Reproduce the rows word for word, starting at the line containing "Screen dimensions: 704x707" and ending at the line containing "Action: point(266,156)", both included.

*Recorded data:*
+++++
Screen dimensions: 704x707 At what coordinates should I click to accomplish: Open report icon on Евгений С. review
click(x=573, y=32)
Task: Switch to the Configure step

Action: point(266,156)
+++++
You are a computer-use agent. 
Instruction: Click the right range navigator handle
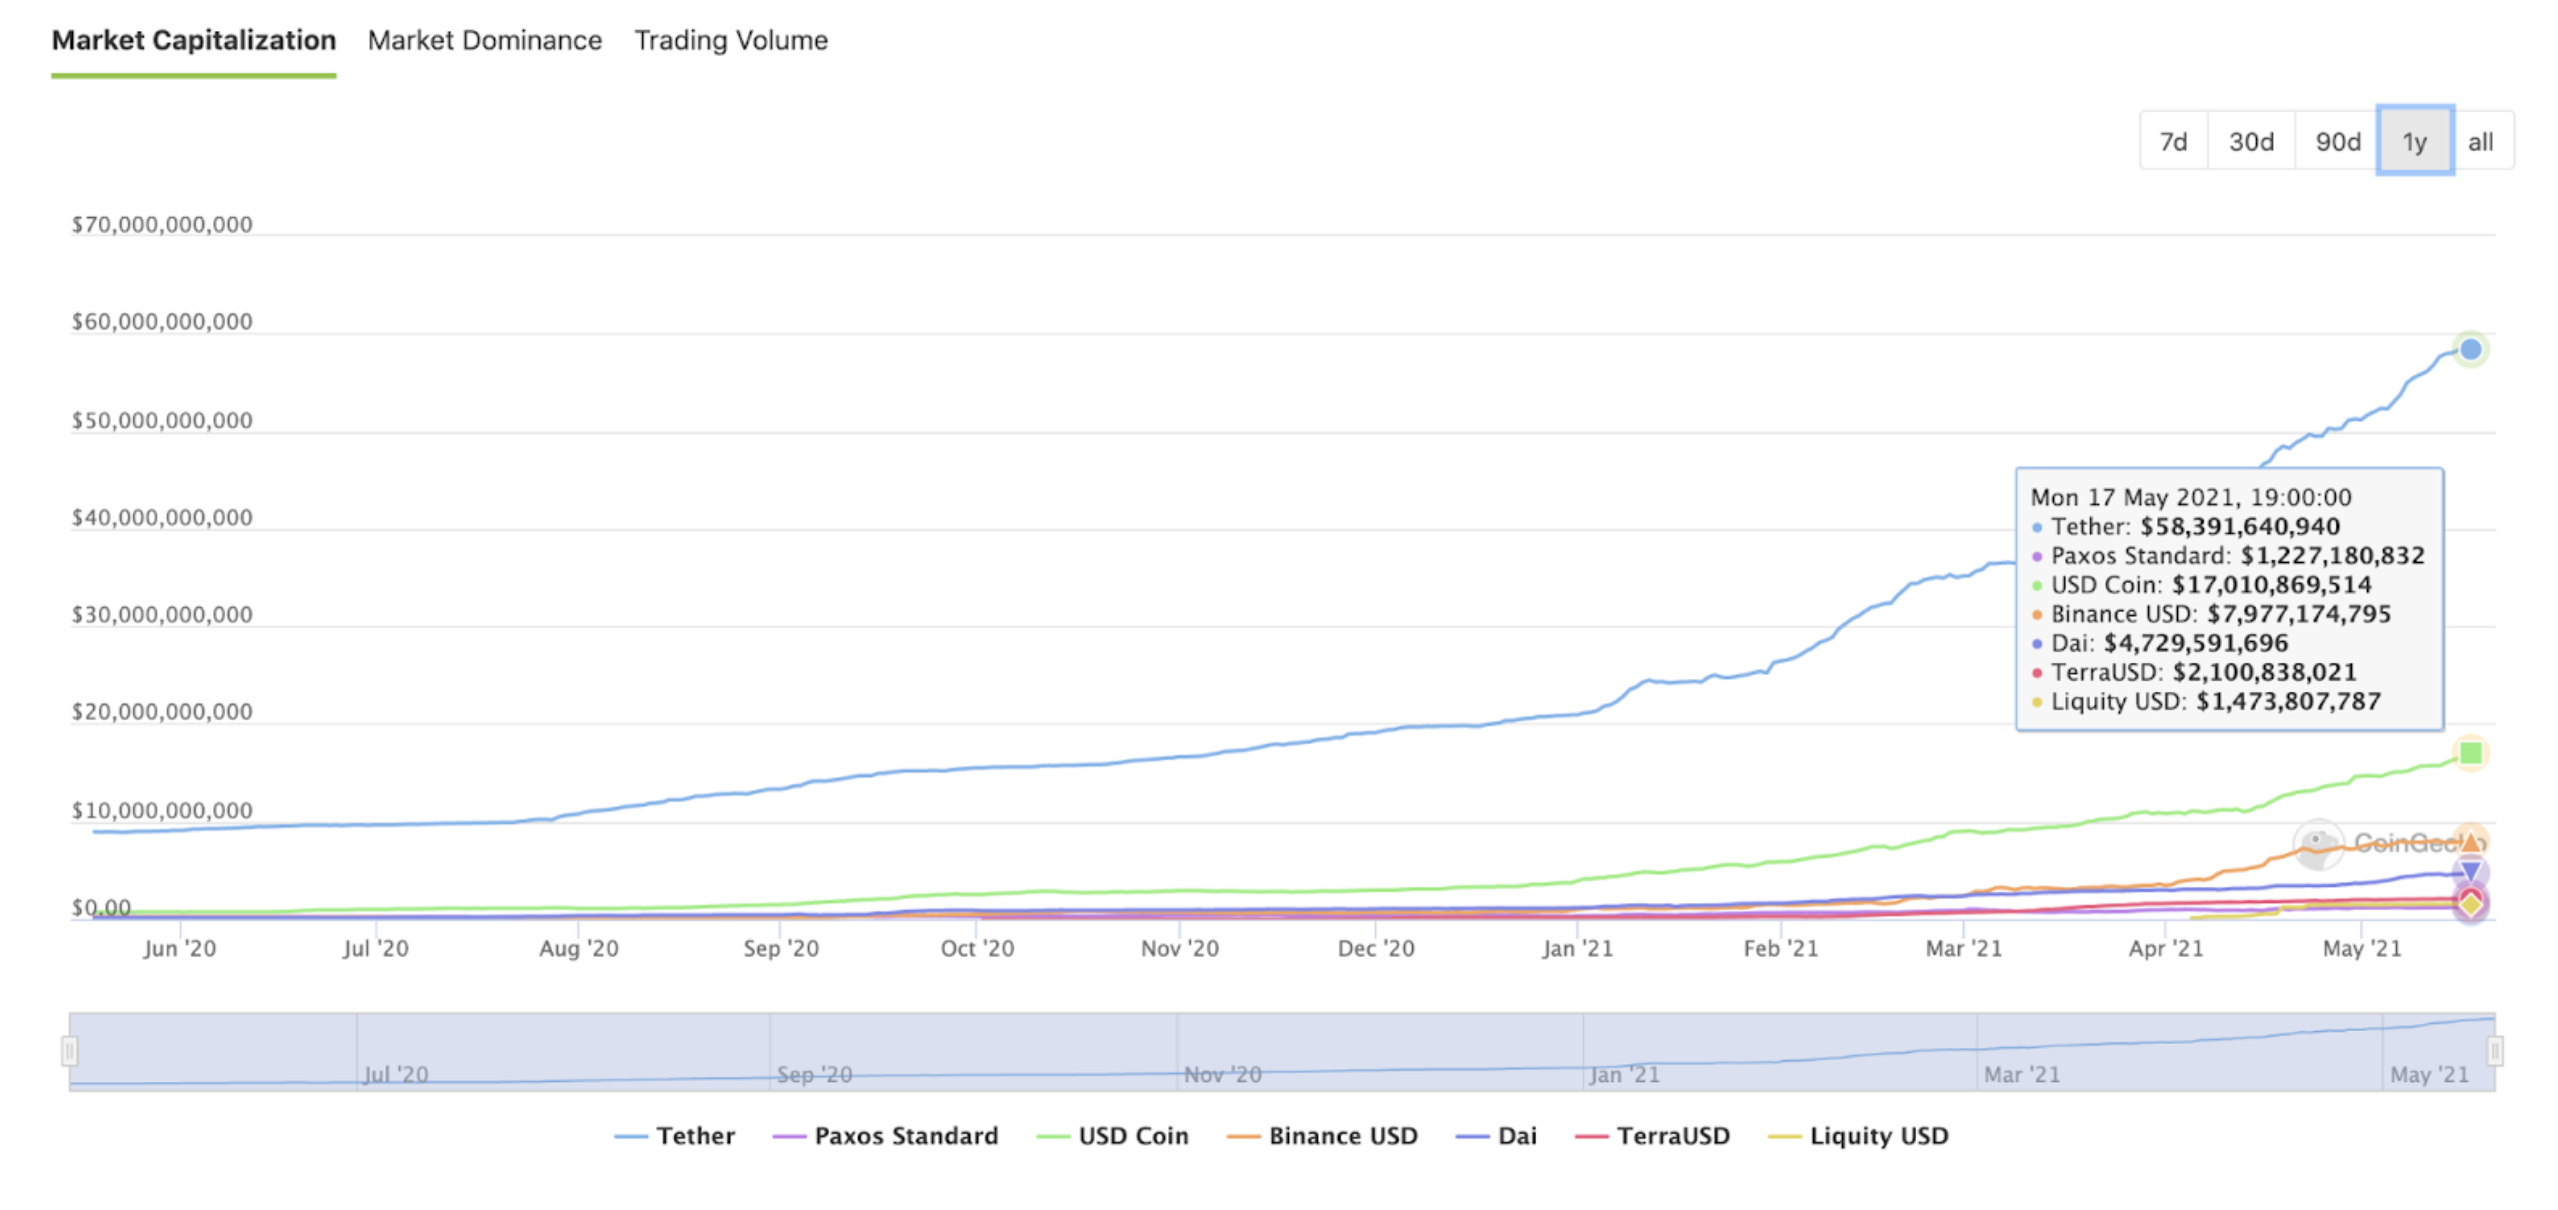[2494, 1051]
+++++
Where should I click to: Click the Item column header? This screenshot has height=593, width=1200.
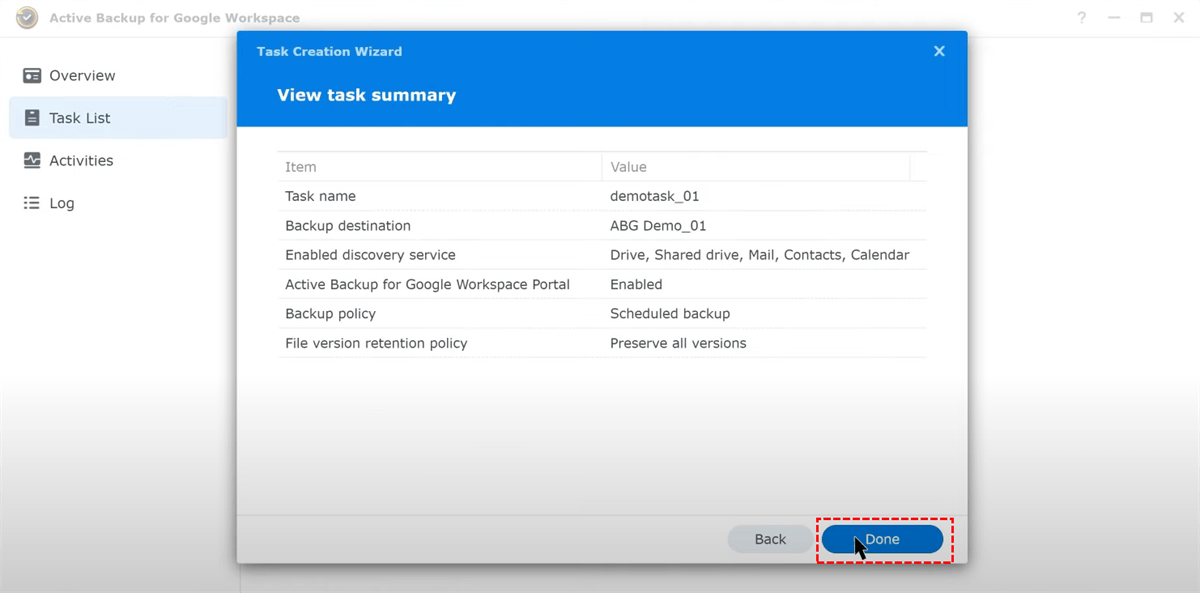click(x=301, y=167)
+++++
*Output for this task:*
Screen dimensions: 704x707 At what coordinates should I click to accomplish: Open report icon on Евгений С. review
click(x=573, y=32)
Task: Switch to the Configure step

Action: point(266,156)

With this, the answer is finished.